Un léger sourire vint fleurir sur les lèvres de Sherlock, partageant un regard avec John. Greg surprit leur échange, et se détourna brusquement. Il avait la sensation d'avoir aperçu une intimité étrange, qu'il n'aurait pas dû voir, mais les deux autres ne paraissaient pas s'en rendre compte.

Greg était à des lieux d'imaginer que John et Sherlock se rappelaient simplement leurs conversations sur le traumatisme de John à l'idée de perdre son colocataire de nouveau, et qu'il ne le quitterait pas des yeux au sens littéral du terme.

Puis John se redressa et vint se poster juste à côté de Sherlock, toujours assis dans son fauteuil, et se pencha pour lire le dossier par-dessus son épaule. Sherlock le laissa faire. Greg bondit de son siège pour aller reprendre du café à l'autre bout de la pièce. Ces deux-là étaient bizarres. Ou plus exactement, il était bizarre de constater qu'ils étaient de nouveau si proches, dans tous les sens du terme. Le DI avait fait partie des gens qui avaient ramassé John à la petite cuillère après le suicide de Sherlock, et il s'estimait relativement proche du médecin. Il avait vu de près les effets du grand retour en fanfare du détective, et de toute la douleur de John qui s'était brusquement mué en une violente colère. Depuis six mois que Sherlock était revenu d'entre les morts, il marchait sur des œufs, et il persistait une ambiance étrange entre ces deux-là. Quelque chose de léger et ténu, mais bien présent pour quiconque les connaissait bien.

Quelque chose qui avait disparu, les laissant à leur complicité d'antan.

Greg les observa en se resservant du café. Sherlock passait les pages trop vite, ingurgitant les informations plus rapidement que quiconque, John râlait qu'il n'avait pas le temps de lire, Sherlock répondait que de toute manière il n'aurait pas le temps d'y réfléchir que Sherlock aurait déjà résolu les faits. Le DI sourit devant ce spectacle, qui avait à la fois quelque chose d'habituel et de douloureusement nostalgique. Il restait persuadé que si John avait enfin pardonné à Sherlock, plus rien ne pourrait séparer ces deux-là.

— Vous pouvez emporter le dossier, annonça-t-il à voix haute, brisant leur moment. Tenez-moi au courant des choses importantes, ne brisez aucune loi, ne vous présentez pas comme un flic avec une fausse carte, et tenez-moi au courant.

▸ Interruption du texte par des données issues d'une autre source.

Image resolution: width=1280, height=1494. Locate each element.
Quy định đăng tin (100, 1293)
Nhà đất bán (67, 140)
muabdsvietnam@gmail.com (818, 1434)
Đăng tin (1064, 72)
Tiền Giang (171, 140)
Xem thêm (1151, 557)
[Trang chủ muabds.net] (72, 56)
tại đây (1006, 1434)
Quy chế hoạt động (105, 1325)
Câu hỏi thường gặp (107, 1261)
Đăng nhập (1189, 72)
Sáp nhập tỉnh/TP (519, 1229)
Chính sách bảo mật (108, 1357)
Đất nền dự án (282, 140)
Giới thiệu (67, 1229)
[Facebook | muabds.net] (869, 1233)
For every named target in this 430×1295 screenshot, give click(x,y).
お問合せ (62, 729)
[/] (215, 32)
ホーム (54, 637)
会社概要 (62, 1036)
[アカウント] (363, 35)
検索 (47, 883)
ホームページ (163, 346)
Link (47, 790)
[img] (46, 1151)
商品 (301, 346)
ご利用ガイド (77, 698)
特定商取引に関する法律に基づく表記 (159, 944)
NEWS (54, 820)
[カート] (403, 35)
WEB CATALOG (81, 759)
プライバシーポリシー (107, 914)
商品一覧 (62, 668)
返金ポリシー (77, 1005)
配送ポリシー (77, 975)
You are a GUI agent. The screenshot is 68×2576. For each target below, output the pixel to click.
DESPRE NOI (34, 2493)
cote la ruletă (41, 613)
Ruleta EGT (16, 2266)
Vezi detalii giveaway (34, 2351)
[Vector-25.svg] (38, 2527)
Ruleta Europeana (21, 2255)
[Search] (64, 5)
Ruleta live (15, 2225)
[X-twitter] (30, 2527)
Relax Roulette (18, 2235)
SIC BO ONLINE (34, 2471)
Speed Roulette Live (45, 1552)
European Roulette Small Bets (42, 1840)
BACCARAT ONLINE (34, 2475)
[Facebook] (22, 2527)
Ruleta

— Tu l'as dit deux fois, cingla Sherlock.

— Comme ça je m'assure que le message est passé, et je suis certain que tu l'as entendu puisque tu l'as relevé, tu ne pourras donc pas prétendre que je ne te l'avais pas dit quand je t'engueulerai sur ce sujet dans trois jours. Des questions ?

John pouffa, Sherlock se vexa et se releva dans un mouvement grandiloquent.

— Viens, John, ordonna-t-il.

— Bonne journée, Greg ! salua John avec bonne humeur tandis que Sherlock partait rapidement. On s'appelle !

Le médecin s'apprêtait à suivre Sherlock quand Sally Donovan se matérialisa dans l'encadrement de la porte de son supérieur.

— Donc maintenant, en plus du reste, il faut dire « La Tarée » ? Ou c'est juste une phase de drag-queen ? ricana-t-elle en laissant John passer pour rejoindre son ami.

John s'arrêta brusquement, les poings serrés, prêt à faire volte-face. Sherlock avait presque atteint le bout du couloir, et il n'avait pas l'ouïe assez fine pour avoir entendu Sally. Elle n'était pas suffisamment folle pour dire ça en face de lui, mais elle ne se privait pas pour le faire à portée d'oreilles de John.

— Sally, si vous ne voulez pas d'un rapport pour transphobie sur votre lieu de travail dans votre évaluation personnelle, ce qui ferait vraiment très mauvais genre pour votre carrière, sans mauvais jeu de mot, je vous conseillerais de vous taire et de retourner travailler sur le champ, ordonna Greg d'un ton dur.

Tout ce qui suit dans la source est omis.